When we mentioned to folks that we were headed to Vienna for Christmas we were warned that the town shuts down for Christmas. After seeing how Bratislava closes up, we were a bit concerned as we boarded the bus for Vienna. However, we were pleasantly surprised to find quite a vibrant Christmastime in Vienna. We found a great list of the Christmas Markets with the opening/closing times and Underground stops nearby. The tourist information also included restaurants and entertainment that was open after Dec 24. While we did miss many of the Christmas Markets, we could see the bigger markets like Rathauspark, Schonbrunn, and Praterstern. These gave us a great view of different styles of markets.

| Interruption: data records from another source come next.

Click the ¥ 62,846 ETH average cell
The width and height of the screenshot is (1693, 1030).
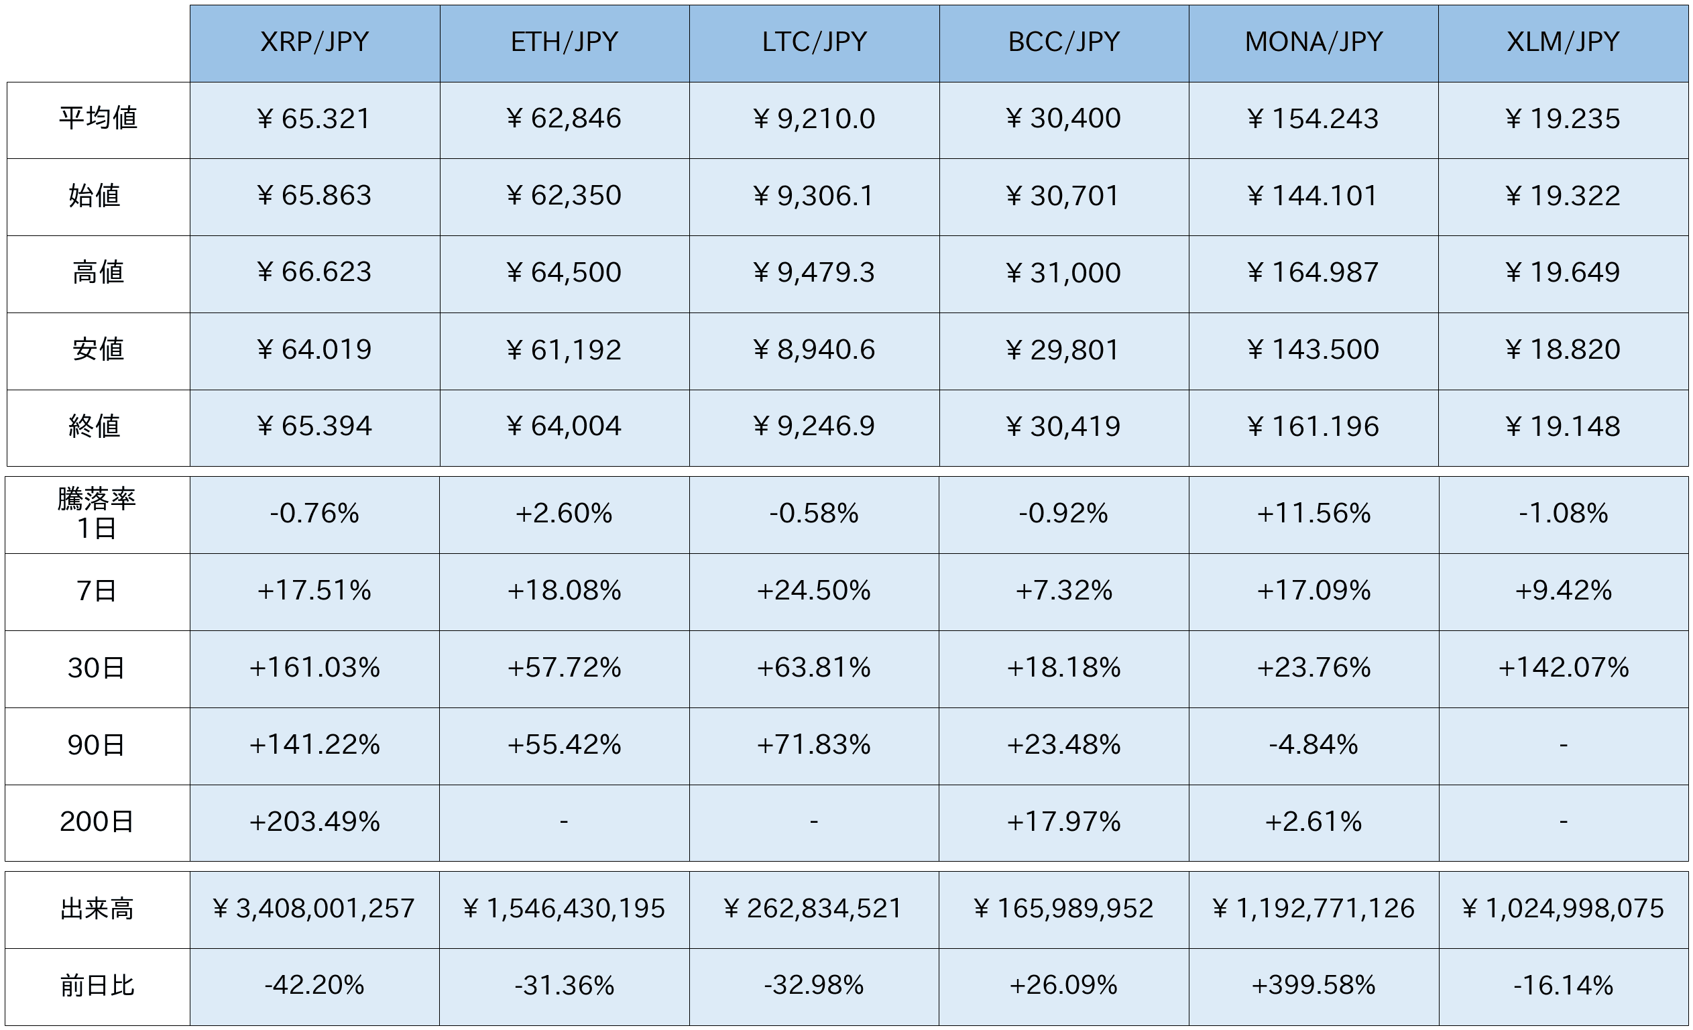point(564,119)
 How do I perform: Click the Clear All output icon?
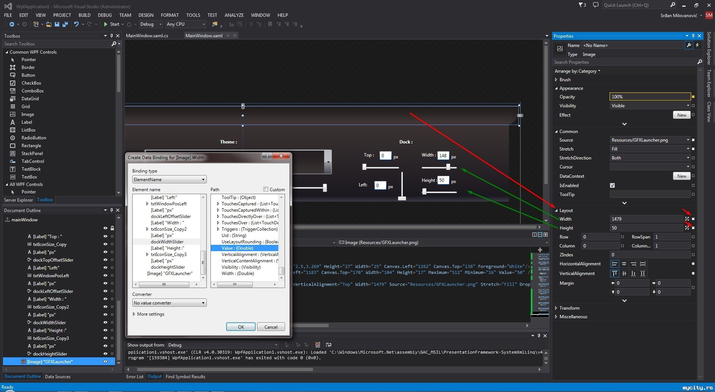click(317, 345)
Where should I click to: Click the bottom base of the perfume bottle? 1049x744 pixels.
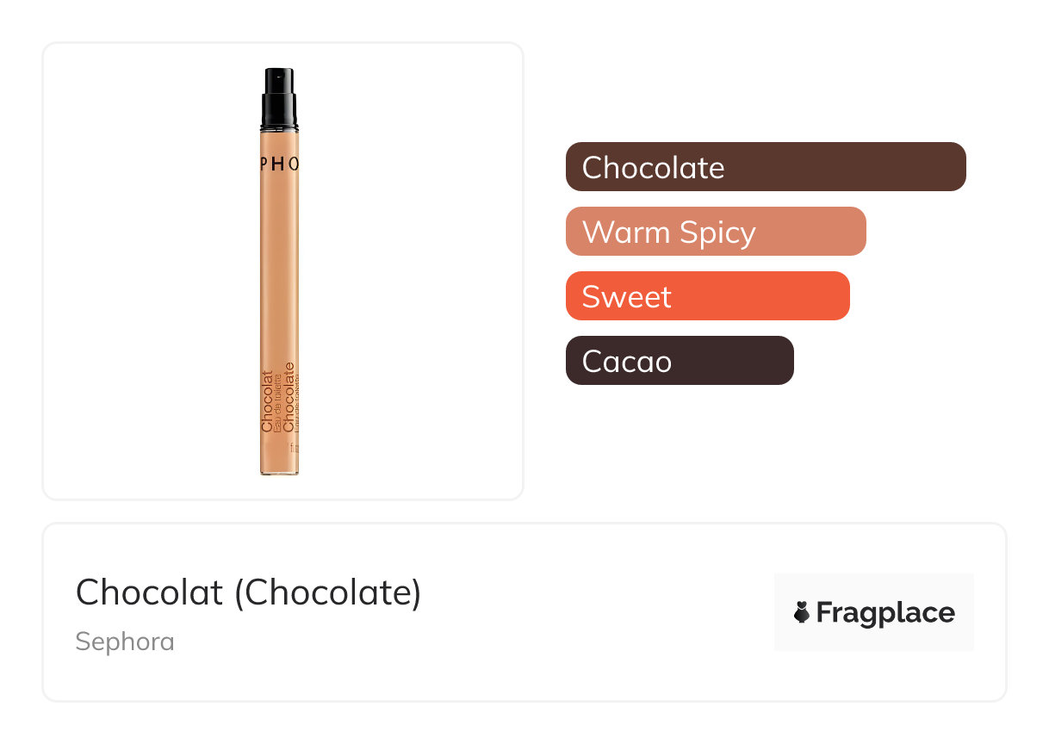280,468
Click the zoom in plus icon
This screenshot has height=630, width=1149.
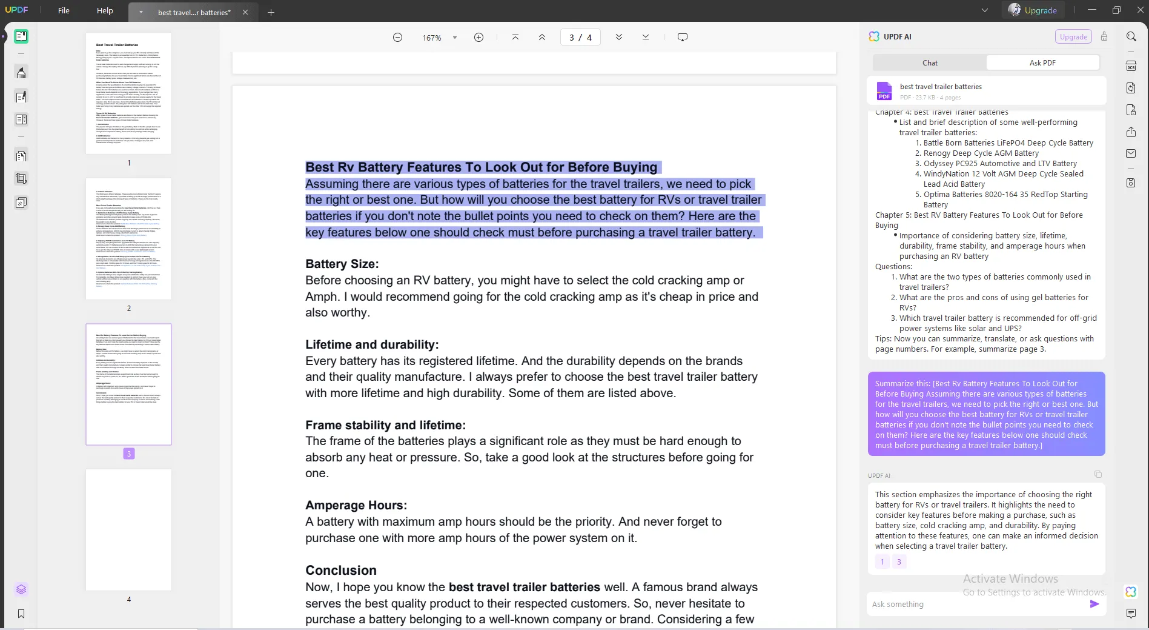click(478, 38)
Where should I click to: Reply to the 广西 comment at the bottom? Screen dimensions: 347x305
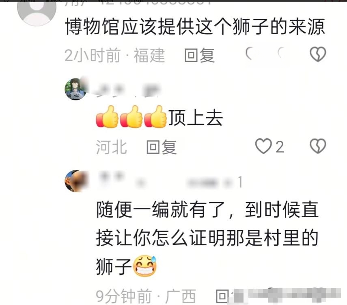coord(224,296)
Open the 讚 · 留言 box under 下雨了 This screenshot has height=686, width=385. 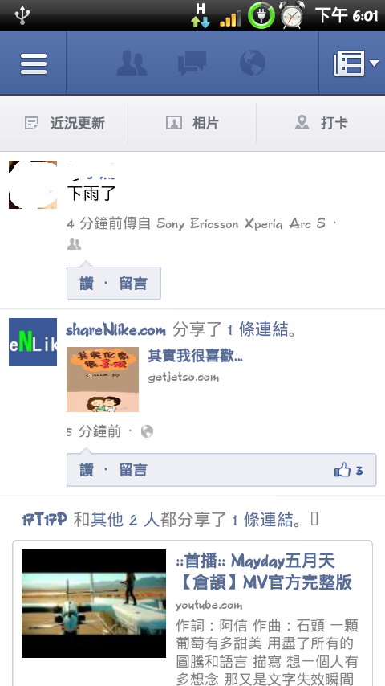click(x=114, y=284)
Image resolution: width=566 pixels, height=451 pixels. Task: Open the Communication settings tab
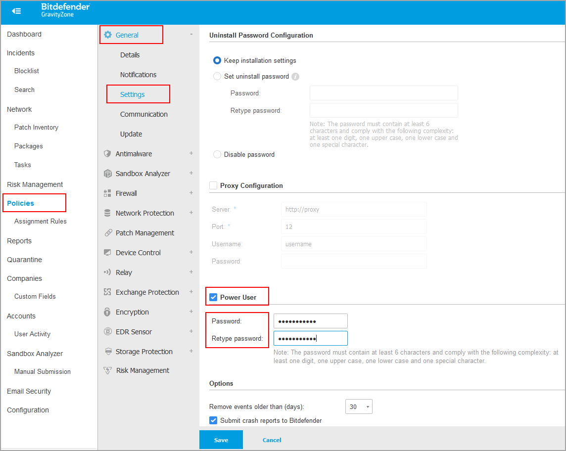click(x=144, y=114)
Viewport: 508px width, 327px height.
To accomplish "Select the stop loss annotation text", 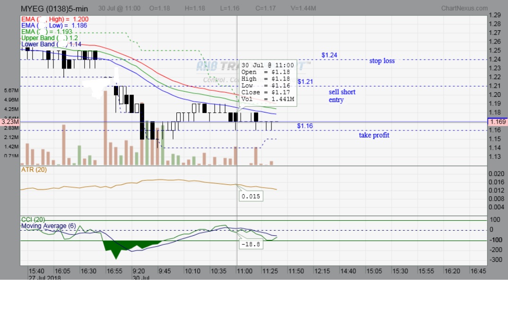I will pyautogui.click(x=382, y=61).
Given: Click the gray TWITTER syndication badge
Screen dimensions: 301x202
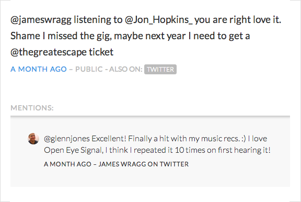Looking at the screenshot, I should pyautogui.click(x=160, y=70).
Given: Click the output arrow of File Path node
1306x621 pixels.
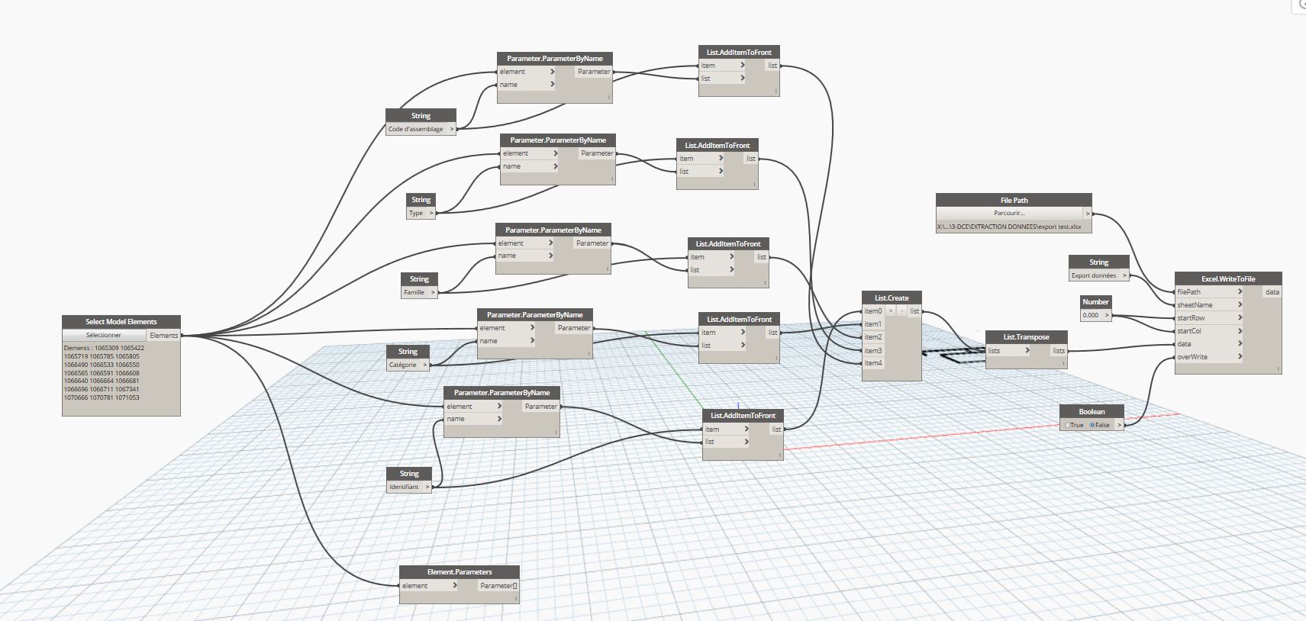Looking at the screenshot, I should coord(1087,214).
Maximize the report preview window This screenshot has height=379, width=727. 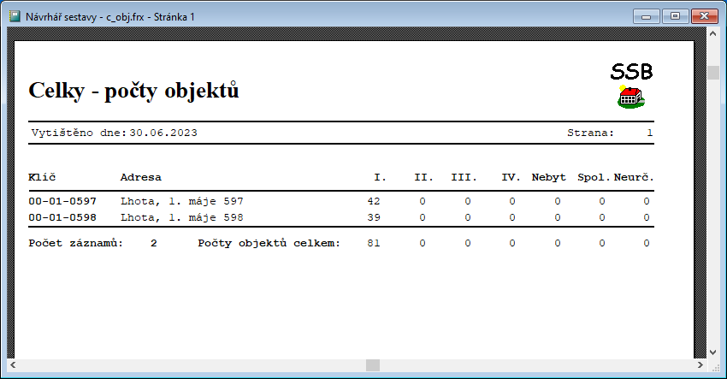(675, 15)
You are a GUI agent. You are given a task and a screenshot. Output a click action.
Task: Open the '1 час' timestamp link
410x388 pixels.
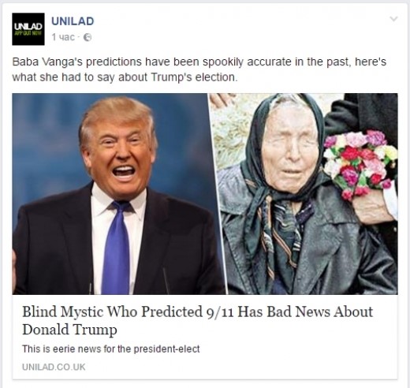point(63,37)
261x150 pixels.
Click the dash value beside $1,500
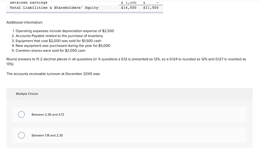(157, 3)
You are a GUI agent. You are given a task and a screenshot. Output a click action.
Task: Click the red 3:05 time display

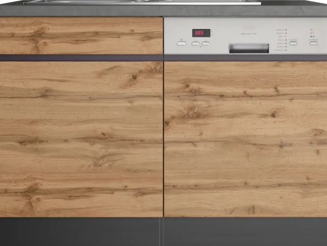[201, 33]
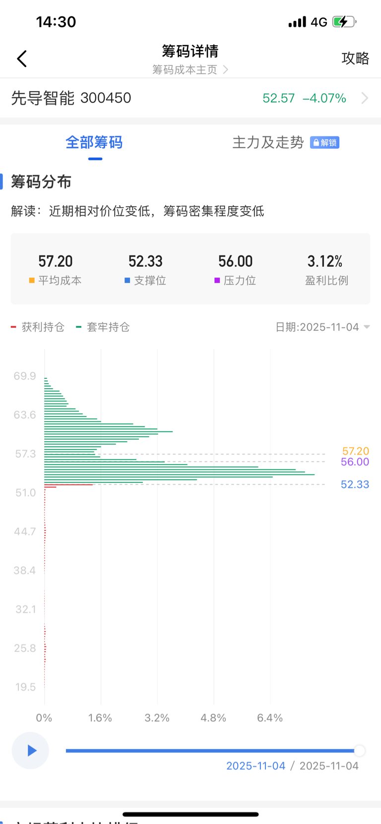Open the 攻略 guide
The image size is (381, 824).
pos(355,59)
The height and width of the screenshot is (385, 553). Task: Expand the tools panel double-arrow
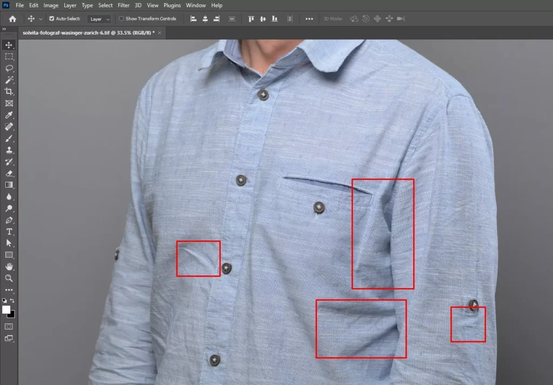(x=4, y=29)
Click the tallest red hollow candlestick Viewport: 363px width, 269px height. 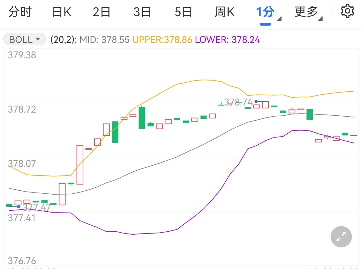click(80, 165)
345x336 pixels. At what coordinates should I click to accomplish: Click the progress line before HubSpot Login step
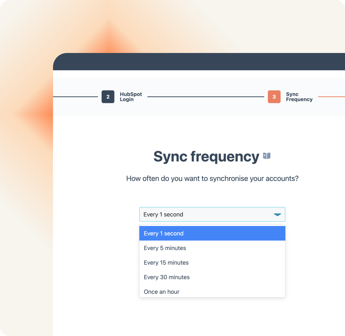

Rathauspark Christmas Market 2011 |
Rathauspark is the market that turns up most in pictures from tourists and is probably the largest and most commercial. All of the food is huge: giant donuts and pretzels the size of your head, huge sausages, and candy galore. It took some doing, but we also found the booth with the best punch (best being strongest!). Good thing we had all that food!
Schonbrunn 2011 |
Schonbrunn is the more traditional market with fewer Christmas lights, more bows of greenery and a beautiful palace and grounds to tour. It was a cold day with a clear blue sky and the grounds were breathtaking even is the dormant state. We didn't go into the palace, instead choosing to walk around the grounds. The punch was good and the baked potatoes with tons of toppings helped nourish us for the walks.
Praterstern 2011 |
Finally, Praterstern is an amusement park and the market is in the entrance of the park. We were able to ride the enclosed car Ferris Wheel revealed a beautiful panoramic view of Vienna. We were getting a bit worn out on Christmas Markets by this time, but it was fun to tour the museum to the Ferris Wheel that is at the base of the ride.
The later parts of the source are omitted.